Exercise prompt :: Change every "Where should I click to" in the entries below to "Where do I click to", keeping all other text the same.

[BEGIN Listed entries]

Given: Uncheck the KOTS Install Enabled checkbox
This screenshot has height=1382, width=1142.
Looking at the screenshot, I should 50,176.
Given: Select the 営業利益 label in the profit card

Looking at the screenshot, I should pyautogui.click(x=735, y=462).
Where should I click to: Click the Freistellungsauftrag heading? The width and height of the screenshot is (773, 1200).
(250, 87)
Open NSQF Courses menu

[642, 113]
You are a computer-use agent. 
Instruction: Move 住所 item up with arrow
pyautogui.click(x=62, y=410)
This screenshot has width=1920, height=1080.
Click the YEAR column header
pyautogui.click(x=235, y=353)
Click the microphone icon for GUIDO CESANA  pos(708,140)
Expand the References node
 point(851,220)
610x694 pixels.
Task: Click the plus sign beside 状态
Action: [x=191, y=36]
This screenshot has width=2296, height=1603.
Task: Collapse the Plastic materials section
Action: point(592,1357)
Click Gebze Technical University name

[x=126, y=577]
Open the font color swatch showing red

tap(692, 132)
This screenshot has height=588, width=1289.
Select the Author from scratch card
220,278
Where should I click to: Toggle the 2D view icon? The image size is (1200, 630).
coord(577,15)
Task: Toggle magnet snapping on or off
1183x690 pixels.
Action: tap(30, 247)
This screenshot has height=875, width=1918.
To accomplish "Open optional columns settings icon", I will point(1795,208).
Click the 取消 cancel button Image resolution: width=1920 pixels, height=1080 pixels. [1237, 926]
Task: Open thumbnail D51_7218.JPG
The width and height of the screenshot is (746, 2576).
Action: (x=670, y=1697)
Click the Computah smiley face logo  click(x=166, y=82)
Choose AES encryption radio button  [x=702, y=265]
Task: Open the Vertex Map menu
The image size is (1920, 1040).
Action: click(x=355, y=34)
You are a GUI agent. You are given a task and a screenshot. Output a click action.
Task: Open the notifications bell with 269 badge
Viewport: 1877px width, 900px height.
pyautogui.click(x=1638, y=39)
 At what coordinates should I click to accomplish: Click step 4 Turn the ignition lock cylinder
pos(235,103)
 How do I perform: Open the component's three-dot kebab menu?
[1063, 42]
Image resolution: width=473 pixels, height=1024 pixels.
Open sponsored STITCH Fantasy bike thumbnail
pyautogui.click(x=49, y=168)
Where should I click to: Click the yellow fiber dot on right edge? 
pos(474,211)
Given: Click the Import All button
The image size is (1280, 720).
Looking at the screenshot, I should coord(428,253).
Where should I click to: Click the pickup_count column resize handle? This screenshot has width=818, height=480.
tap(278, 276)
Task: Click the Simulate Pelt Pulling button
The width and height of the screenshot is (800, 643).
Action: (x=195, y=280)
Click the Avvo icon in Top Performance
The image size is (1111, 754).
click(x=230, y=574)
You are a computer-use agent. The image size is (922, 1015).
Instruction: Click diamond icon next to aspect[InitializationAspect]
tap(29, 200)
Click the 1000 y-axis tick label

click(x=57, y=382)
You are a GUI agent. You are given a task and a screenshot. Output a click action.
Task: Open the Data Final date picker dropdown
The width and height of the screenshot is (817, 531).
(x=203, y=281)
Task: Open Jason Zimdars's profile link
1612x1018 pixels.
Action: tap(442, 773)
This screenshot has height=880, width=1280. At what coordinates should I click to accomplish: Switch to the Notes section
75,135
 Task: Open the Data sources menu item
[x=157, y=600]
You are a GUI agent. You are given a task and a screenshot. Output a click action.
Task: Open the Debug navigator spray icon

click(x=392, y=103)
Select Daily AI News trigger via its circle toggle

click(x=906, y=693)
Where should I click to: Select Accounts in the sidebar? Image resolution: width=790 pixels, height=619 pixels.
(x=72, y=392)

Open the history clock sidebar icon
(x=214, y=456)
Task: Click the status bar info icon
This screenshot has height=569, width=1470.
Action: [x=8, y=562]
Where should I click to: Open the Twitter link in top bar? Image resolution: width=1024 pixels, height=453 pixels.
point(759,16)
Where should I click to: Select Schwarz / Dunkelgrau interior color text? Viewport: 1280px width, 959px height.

[END Listed entries]

Right answer ::
Given: Uncheck the KOTS Install Enabled checkbox
This screenshot has height=1382, width=1142.
Looking at the screenshot, I should 50,176.
Given: Select the 営業利益 label in the profit card

Looking at the screenshot, I should pyautogui.click(x=735, y=462).
Where do I click to: Click the Freistellungsauftrag heading? The width and height of the screenshot is (773, 1200).
(250, 87)
Open NSQF Courses menu

[642, 113]
You are a computer-use agent. 
Instruction: Move 住所 item up with arrow
pyautogui.click(x=62, y=410)
This screenshot has width=1920, height=1080.
Click the YEAR column header
pyautogui.click(x=235, y=353)
Click the microphone icon for GUIDO CESANA  pos(708,140)
Expand the References node
 point(851,220)
610x694 pixels.
Task: Click the plus sign beside 状态
Action: [x=191, y=36]
This screenshot has width=2296, height=1603.
Task: Collapse the Plastic materials section
Action: point(592,1357)
Click Gebze Technical University name

[x=126, y=577]
Open the font color swatch showing red

tap(692, 132)
This screenshot has height=588, width=1289.
Select the Author from scratch card
220,278
Where do I click to: Toggle the 2D view icon? The image size is (1200, 630).
coord(577,15)
Task: Toggle magnet snapping on or off
1183x690 pixels.
Action: tap(30, 247)
This screenshot has height=875, width=1918.
To accomplish "Open optional columns settings icon", I will point(1795,208).
Click the 取消 cancel button Image resolution: width=1920 pixels, height=1080 pixels. [1237, 926]
Task: Open thumbnail D51_7218.JPG
The width and height of the screenshot is (746, 2576).
Action: (x=670, y=1697)
Click the Computah smiley face logo  click(x=166, y=82)
Choose AES encryption radio button  [x=702, y=265]
Task: Open the Vertex Map menu
The image size is (1920, 1040).
Action: click(x=355, y=34)
You are a GUI agent. You are given a task and a screenshot. Output a click action.
Task: Open the notifications bell with 269 badge
Viewport: 1877px width, 900px height.
pyautogui.click(x=1638, y=39)
 At what coordinates should I click to accomplish: Click step 4 Turn the ignition lock cylinder
pos(235,103)
 How do I perform: Open the component's three-dot kebab menu?
[1063, 42]
Image resolution: width=473 pixels, height=1024 pixels.
Open sponsored STITCH Fantasy bike thumbnail
pyautogui.click(x=49, y=168)
Where do I click to: Click the yellow fiber dot on right edge? 
pos(474,211)
Given: Click the Import All button
The image size is (1280, 720).
Looking at the screenshot, I should coord(428,253).
Where do I click to: Click the pickup_count column resize handle? This screenshot has width=818, height=480.
tap(278, 276)
Task: Click the Simulate Pelt Pulling button
The width and height of the screenshot is (800, 643).
Action: (x=195, y=280)
Click the Avvo icon in Top Performance
The image size is (1111, 754).
click(x=230, y=574)
You are a computer-use agent. The image size is (922, 1015).
Instruction: Click diamond icon next to aspect[InitializationAspect]
tap(29, 200)
Click the 1000 y-axis tick label

click(x=57, y=382)
You are a GUI agent. You are given a task and a screenshot. Output a click action.
Task: Open the Data Final date picker dropdown
The width and height of the screenshot is (817, 531).
(x=203, y=281)
Task: Open Jason Zimdars's profile link
1612x1018 pixels.
Action: tap(442, 773)
This screenshot has height=880, width=1280. At what coordinates should I click to accomplish: Switch to the Notes section
75,135
 Task: Open the Data sources menu item
[x=157, y=600]
You are a GUI agent. You are given a task and a screenshot. Output a click action.
Task: Open the Debug navigator spray icon

click(x=392, y=103)
Select Daily AI News trigger via its circle toggle

click(x=906, y=693)
Where do I click to: Select Accounts in the sidebar? Image resolution: width=790 pixels, height=619 pixels.
(x=72, y=392)

Open the history clock sidebar icon
(x=214, y=456)
Task: Click the status bar info icon
This screenshot has height=569, width=1470.
Action: [x=8, y=562]
Where do I click to: Open the Twitter link in top bar? Image resolution: width=1024 pixels, height=453 pixels.
point(759,16)
Where do I click to: Select Schwarz / Dunkelgrau interior color text? Viewport: 1280px width, 959px height.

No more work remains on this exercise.